A re-up is when an existing LP commits capital to a manager’s next fund. If an endowment invested in your Fund II and signs a subscription agreement for Fund III, that is a re-up. The term is shorthand for re-commitment, and the re-up rate, the percentage of existing LPs who come back for the next vintage, is one of the most important metrics in fundraising.
Re-ups are the foundation of efficient capital raising. An LP who has already been through your due diligence process, sat through your roadshow presentations, and watched your portfolio develop for three to five years requires a fraction of the effort to close compared to a brand-new relationship. They know your team, your process, and your returns. The re-up conversation is fundamentally different from a cold pitch. It is a performance review, not a sales meeting.
The re-up rate also functions as a signal to prospective LPs. When a new allocator is evaluating your fund, one of the first questions they will ask is how many of your existing LPs are coming back. A high re-up rate, above 70-80%, tells them that the people who know you best are voting with their wallets. A low re-up rate forces you to explain why, and those explanations rarely land well regardless of how legitimate the reasons are.
What drives re-ups is not just performance. Returns matter, obviously. But LPs also weigh the quality of investor relations, the consistency of your strategy, the stability of your team, and whether you have honored the spirit of the LPA terms. A manager who delivered top-quartile returns but was difficult to work with, slow to report, or cavalier about side letter commitments will lose re-ups to a manager with slightly lower returns and a better partnership experience.
Timing is critical. The re-up decision is not made when you launch your next fund. It is made over the entire life of the current fund. Every quarterly report, every capital call notice, every annual meeting is either building or eroding the LP’s confidence. By the time you formally ask for a re-up, the LP’s internal team should already be advocating for the commitment. If you are surprising them with the ask, you have waited too long.

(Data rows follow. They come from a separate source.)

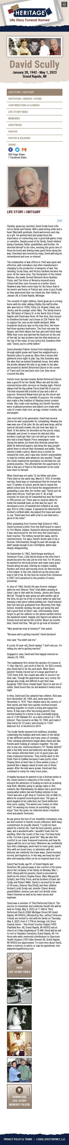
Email (24, 149)
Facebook (10, 149)
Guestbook (15, 125)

Smart GPs also track which LPs are likely to increase their commitment, hold steady, or reduce. Not every re-up is the same size. An LP who committed $10 million to Fund I might commit $25 million to Fund II if the relationship and returns have been strong. Managing that upside is part of how experienced fundraisers grow fund size without proportionally growing the number of LP relationships.
Frequently Asked Questions
What is a good re-up rate?
A re-up rate above 70% is generally considered strong. Top-quartile managers often see 80-90% of their existing LPs commit to the next fund. A re-up rate below 50% is a red flag that prospective LPs will notice and ask about. The rate is one of the most watched signals of LP satisfaction and manager quality.
Why would an LP not re-up?
Common reasons include portfolio rebalancing (the LP is overweight to a particular strategy or vintage), a change in the LP's investment policy or leadership, dissatisfaction with fund performance, or concerns about team stability. Sometimes it is purely mechanical. A pension fund's private equity allocation is full and they cannot add new commitments regardless of manager quality.
When do GPs start the re-up conversation?
Smart GPs begin laying the groundwork years before the next fundraise. The re-up decision is influenced by every quarterly report, every capital call notice, and every annual meeting between Fund I and Fund II. The formal re-up ask typically happens six to twelve months before the next fund's first close, giving LPs time to run their internal approval process.